When it comes to securing your retirement, employer contributions are simply vital. Like the 401-k plan in the United States, Australia has a similar fund set up for retired employees. This is required by law, and constitutes 9.5 percent of employee salaries and wages. In order to qualify, however, employees must have worked over 30 hours a week and earned more than $450 a month. Those under 18 or over 70 do not qualify.
In addition to employer contributions, personal contributions are also important. To ensure you are putting enough away for your retirement in Australia, speaking to an attorney or lawyer is helpful so as to develop alternative superannuation strategies. With years of extensive industry experience, they have the tools and expertise to monitor and even help set up retirement accounts for you and your spouse.
While personal contributions can include monies not earned from employment, they generally refer to income earned while employed.

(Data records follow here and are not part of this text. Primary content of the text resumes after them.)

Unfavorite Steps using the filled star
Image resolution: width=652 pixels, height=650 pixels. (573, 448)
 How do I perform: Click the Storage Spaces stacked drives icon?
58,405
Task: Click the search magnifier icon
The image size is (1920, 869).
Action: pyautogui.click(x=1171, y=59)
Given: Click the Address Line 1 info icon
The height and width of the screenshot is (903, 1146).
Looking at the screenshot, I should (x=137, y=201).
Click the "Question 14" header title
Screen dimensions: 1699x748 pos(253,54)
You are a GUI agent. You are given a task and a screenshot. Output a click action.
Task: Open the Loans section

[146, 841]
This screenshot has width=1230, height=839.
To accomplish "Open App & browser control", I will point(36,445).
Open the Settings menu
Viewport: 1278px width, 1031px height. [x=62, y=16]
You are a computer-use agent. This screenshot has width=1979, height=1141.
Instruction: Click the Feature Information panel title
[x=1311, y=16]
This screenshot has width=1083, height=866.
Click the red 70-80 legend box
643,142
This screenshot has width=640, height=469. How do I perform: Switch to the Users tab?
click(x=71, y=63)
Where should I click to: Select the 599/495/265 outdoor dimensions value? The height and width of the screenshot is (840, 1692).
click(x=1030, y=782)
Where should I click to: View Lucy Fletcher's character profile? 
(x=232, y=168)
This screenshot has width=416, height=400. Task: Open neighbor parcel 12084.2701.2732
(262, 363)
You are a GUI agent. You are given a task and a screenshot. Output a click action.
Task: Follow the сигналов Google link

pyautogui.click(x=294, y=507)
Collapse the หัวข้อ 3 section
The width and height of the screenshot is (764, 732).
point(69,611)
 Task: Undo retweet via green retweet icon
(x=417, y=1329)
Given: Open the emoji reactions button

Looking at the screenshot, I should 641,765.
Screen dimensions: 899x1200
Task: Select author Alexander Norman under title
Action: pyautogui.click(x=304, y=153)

This, of course, is usually a part of your income that is put away for retirement use. According to the law, however, contributing more to your account than is permitted can result in additional taxes at 31.5 percent.
For most Aussies, investing in this form of retirement is beneficial. This is because it allows them to receive pensions, along with supplementary income. It also helps reduce their income tax liabilities across the board.
If you are nearing retirement in Australia, financial security is very important. With these types of investments, seniors are guaranteed financial protection during their golden years. If you are unsure on how to tap into these retirement benefits, simply speak to your employer or an attorney today.